◆ **TASK PROMPT**
Show each line of the material below that contains the word "Pearl", treating uppercase and lowercase letters as different.

◆ **INPUT ROWS**
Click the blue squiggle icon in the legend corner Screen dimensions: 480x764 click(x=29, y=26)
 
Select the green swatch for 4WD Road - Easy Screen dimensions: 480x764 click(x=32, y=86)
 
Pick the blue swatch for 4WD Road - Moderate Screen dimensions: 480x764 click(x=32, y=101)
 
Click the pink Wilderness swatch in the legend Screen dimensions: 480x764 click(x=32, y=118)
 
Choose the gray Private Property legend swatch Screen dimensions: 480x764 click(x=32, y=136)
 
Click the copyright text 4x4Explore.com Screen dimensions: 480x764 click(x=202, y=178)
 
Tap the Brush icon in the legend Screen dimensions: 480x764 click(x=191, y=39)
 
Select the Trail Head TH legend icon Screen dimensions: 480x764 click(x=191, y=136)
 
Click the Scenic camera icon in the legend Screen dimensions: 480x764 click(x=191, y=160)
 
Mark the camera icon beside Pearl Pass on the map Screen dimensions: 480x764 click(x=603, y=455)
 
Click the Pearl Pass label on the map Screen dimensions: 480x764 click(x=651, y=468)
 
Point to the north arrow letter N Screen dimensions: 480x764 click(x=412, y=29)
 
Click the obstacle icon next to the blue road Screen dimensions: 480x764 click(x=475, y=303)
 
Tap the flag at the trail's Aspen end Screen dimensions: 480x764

◆ **ANSWER TO THE EXERCISE**
Mark the camera icon beside Pearl Pass on the map Screen dimensions: 480x764 click(x=603, y=455)
Click the Pearl Pass label on the map Screen dimensions: 480x764 click(x=651, y=468)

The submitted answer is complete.